“Yes, and nearly melted. Of course you were promoted to the north-west room next.”

Edna, who knew nothing of the gradation by which she had reached her present comfortable apartment, pleaded not guilty to the north-west room, whereat Maude professed to feeling terribly aggrieved at the partiality shown.

“It must be because you are a little dot,” she said; “and because—,” she hesitated a moment, and then added, softly, “because of your deep mourning and trouble. That always opens one’s heart. Mr. Overton told me all about you.”
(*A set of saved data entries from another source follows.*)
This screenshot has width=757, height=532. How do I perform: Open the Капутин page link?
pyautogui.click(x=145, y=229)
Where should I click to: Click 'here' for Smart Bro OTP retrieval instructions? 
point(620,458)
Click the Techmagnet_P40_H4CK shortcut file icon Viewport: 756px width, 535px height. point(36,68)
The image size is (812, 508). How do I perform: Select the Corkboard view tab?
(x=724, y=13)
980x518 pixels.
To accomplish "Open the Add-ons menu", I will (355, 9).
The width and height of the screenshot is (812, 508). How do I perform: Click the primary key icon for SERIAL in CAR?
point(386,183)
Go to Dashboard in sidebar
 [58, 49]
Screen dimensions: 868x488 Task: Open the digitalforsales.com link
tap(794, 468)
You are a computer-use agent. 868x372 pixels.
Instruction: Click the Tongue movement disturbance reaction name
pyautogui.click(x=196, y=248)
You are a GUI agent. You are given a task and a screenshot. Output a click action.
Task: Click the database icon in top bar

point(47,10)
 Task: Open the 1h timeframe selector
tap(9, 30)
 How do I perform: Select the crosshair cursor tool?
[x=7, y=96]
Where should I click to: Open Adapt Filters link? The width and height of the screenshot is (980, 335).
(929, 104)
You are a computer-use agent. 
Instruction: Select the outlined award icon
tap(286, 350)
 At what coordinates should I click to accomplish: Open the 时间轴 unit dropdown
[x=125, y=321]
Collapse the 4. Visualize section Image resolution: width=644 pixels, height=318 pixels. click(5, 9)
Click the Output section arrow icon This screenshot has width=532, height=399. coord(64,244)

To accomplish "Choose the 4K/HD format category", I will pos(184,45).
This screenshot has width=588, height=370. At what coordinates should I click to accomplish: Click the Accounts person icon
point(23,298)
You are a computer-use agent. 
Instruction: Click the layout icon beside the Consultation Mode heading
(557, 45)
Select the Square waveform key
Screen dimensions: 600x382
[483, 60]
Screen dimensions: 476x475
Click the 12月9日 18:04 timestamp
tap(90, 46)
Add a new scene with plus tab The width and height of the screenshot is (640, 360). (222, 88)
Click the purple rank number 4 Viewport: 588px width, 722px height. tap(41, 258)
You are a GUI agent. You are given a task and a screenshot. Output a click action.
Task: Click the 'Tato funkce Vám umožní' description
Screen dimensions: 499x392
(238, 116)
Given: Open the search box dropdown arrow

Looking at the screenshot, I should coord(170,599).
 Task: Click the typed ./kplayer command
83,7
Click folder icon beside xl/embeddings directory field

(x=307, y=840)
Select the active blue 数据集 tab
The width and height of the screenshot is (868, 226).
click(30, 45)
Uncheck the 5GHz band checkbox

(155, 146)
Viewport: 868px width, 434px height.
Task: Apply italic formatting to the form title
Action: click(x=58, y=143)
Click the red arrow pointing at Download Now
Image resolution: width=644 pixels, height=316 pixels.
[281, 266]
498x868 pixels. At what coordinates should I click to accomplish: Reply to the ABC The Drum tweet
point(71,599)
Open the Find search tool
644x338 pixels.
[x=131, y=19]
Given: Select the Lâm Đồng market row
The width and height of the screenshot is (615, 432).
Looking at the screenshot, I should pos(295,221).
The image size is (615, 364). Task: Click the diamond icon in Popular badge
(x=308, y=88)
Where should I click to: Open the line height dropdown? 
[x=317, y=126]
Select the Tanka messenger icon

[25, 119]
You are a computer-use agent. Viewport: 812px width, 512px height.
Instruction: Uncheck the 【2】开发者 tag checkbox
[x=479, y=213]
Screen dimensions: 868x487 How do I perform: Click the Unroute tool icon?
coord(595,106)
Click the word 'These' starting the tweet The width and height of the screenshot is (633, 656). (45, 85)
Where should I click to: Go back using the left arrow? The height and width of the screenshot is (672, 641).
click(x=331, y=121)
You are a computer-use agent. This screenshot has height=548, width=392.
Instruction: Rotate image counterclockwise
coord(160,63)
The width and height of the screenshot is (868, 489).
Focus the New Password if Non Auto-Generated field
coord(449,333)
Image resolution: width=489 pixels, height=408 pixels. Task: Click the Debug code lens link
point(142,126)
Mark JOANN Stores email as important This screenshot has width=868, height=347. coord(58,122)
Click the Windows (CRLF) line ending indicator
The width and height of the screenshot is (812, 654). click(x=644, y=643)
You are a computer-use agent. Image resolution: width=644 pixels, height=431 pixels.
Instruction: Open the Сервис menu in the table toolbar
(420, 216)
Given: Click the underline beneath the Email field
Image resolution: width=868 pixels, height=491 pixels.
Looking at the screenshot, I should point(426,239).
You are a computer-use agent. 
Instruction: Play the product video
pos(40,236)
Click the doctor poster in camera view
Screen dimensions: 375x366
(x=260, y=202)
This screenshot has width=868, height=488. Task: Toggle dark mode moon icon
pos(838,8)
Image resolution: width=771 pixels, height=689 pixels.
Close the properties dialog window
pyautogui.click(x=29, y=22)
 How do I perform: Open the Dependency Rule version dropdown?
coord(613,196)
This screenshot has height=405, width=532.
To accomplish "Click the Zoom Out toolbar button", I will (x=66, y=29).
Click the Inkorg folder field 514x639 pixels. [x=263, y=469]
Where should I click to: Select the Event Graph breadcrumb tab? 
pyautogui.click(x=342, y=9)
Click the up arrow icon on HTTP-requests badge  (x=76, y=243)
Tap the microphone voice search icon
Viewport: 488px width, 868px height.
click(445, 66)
Maude’s face was turned away from Edna, and so she did not see the violent start, as Edna asked:

“What did he tell you about me?”

“Oh, nothing improper,” and Maude put a part of her front hair in her mouth, while she twisted her back locks into a massive coil. “He said you had lost your father and mother, and that made me feel for you at once, for I am an orphan, too; he said, also, that since their death, you had had a hard time generally, and was obliged to teach school, every item of which will apply to me. I am a poor schoolma’am,—which, in New York society, don’t pass for much; and if Uncle Burton should close his doors upon me, I should have nowhere to lay my head, and so you see we ought to be friends. I wish you would hold that lock of hair, please; it bothers me to get the last new kink. Can you do it?”

She looked up suddenly at Edna, who was curiously studying this girl, who mixed things so indiscriminately, poverty, orphanage, friendlessness, and the last style of dressing the hair.

“I don’t try. I curl my hair, and that is all. I don’t know a thing about fashion,” she said, while Maude, who had succeeded in winding her satin braids, coil after coil, about her head, until the last one came almost to her forehead, replied, “Your curls are lovely. I would not meddle with them. Fashion is an exacting dame, but Aunt Burton and Georgie make such a fuss if I do not try to be decent.”

“Who is Georgie?” Edna asked, feeling guilty for the deception she was practising.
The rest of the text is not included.